▶ _SELECTED TEXT_

##########

Advanced examples
==================

This page demonstrates advanced examples of using SPICE.

Controlling for parcels in SPICE-NS
------------------------------------------------

Several arguments in **spice.effective_sample_size_estimation()** and **spice.covariance_estimation()** can be used to control the behavior of parcellations used in SPICE-NS, including:
*x_parc* (*y_parc*), *max_clusters*, *min_clusters*, and *min_cluster_size*.

*x_parc* (and *y_parc*) determines whether SPICE or SPICE-NS is used, and also how data *x* (and *y*) are pacellated in SPICE-NS. They can be one of the following 3 scenarios:

1. :math:`None`: SPICE will be used.
2. String :math:`'auto'`: SPICE-NS will be used, with parcellation in map is determined by data-driven spatial clustering, conditioned on parameters including: *max_clusters*, *min_clusters*, and *min_cluster_size*
3. int ndarray :math:`(N,)` with :math:`k` unique integers ranging from :math:`0` to :math:`k-1`, each indicate a parcellation: SPICE-NS will be used, and parcellation is determined as use-specified. A warning will be raised if the number of user-specified parcellation is larger than the number of data-driven determined number conditioned on parameters including: *max_clusters*, *min_clusters*, and *min_cluster_size*.

*max_clusters (default 10)* and *min_cluster_size (default 500)* jointly determines the largest number of parcels can be used in data-driven parcellation with spatial clustering. The maximum number is the smaller of *max_clusters* or :math:`floor(N / {min\_cluster\_size})`. The *min_cluster_size* is included such that the average size (i.e., number of observations) of parcels is not too small to get accurate and reliable variogram estimation.

##########

▶ _DATASET EXCERPT_
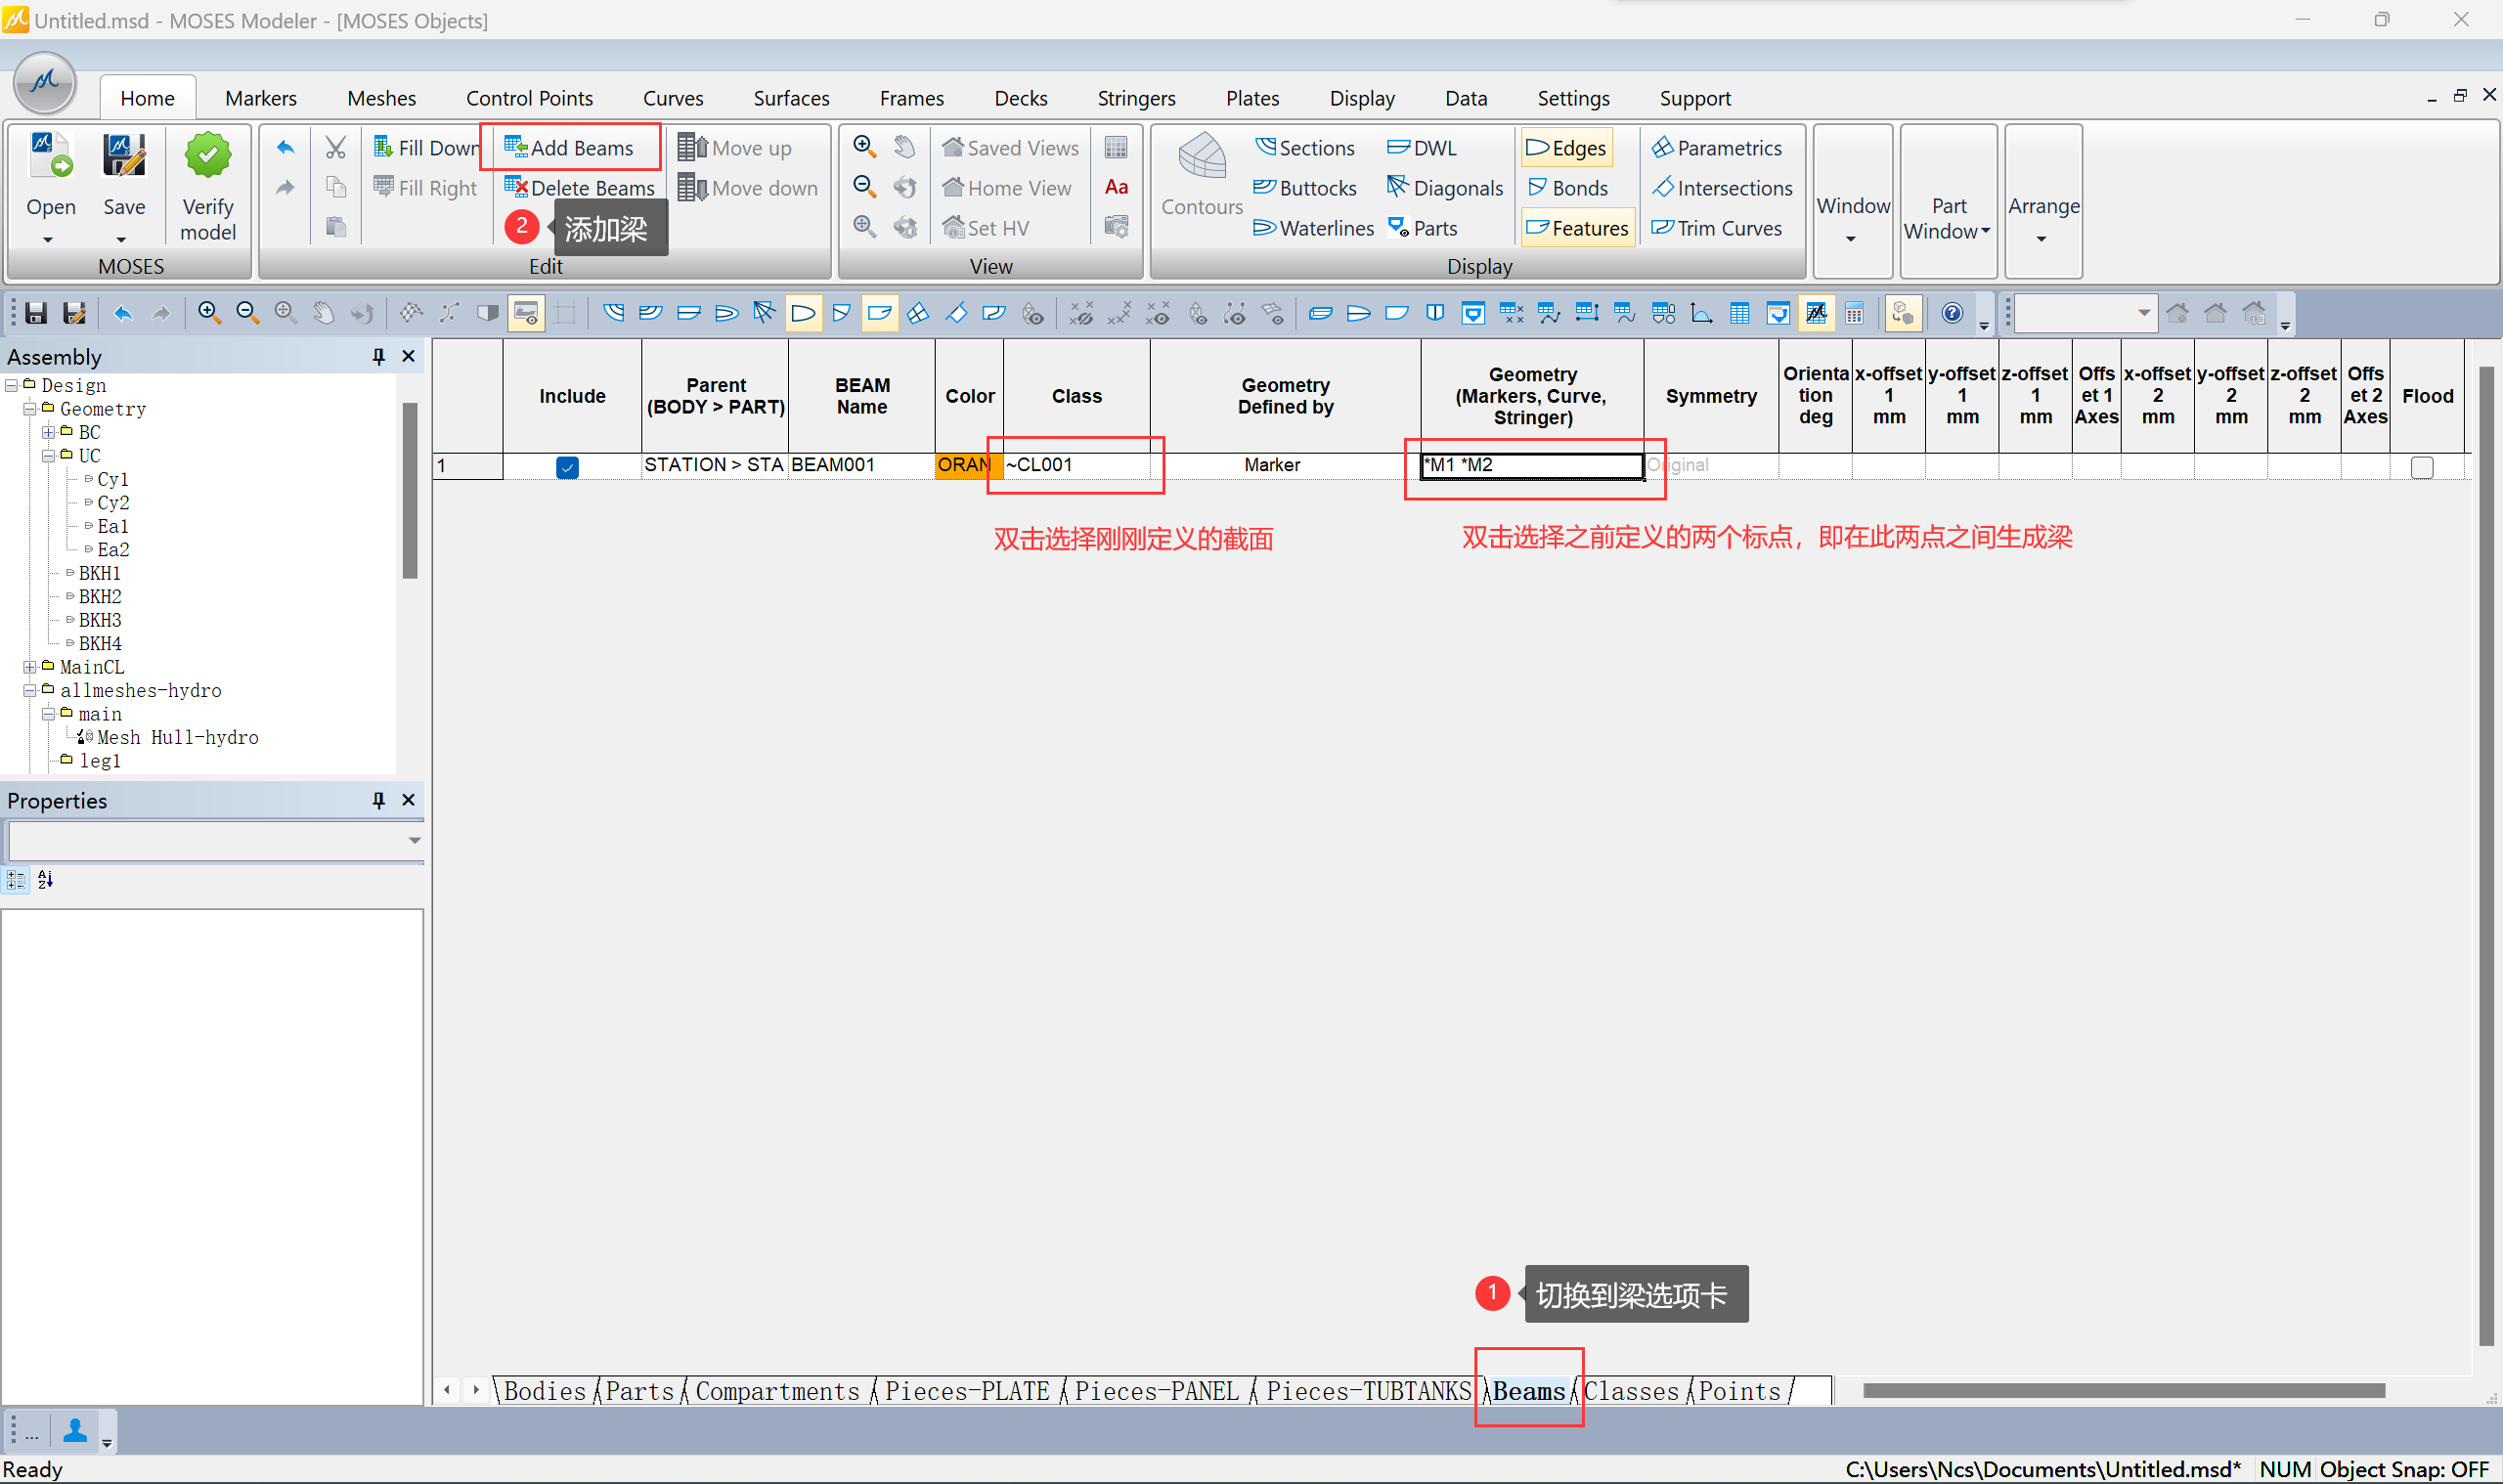Click the Parametrics display icon
Image resolution: width=2503 pixels, height=1484 pixels.
coord(1662,147)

##########

▶ _PROBLEMS_
1. Using the SPICE advanced examples page, answer these:
(a) Which two functions accept the arguments that control parcellation in SPICE-NS?
(b) Which method is used when x_parc is set to None?
(c) What is the default value of max_clusters?
2. Render this sentence from the SPICE advanced examples page in French: "The min_cluster_size is included such that the average size (i.e., number of observations) of parcels is not too small to get accurate and reliable variogram estimation."

▶ _ANSWERS IN ORDER_
1.
(a) spice.effective_sample_size_estimation() and spice.covariance_estimation()
(b) SPICE
(c) 10

2. Le min_cluster_size est inclus afin que la taille moyenne (c'est-à-dire le nombre d'observations) des parcelles ne soit pas trop petite pour obtenir une estimation précise et fiable du variogramme.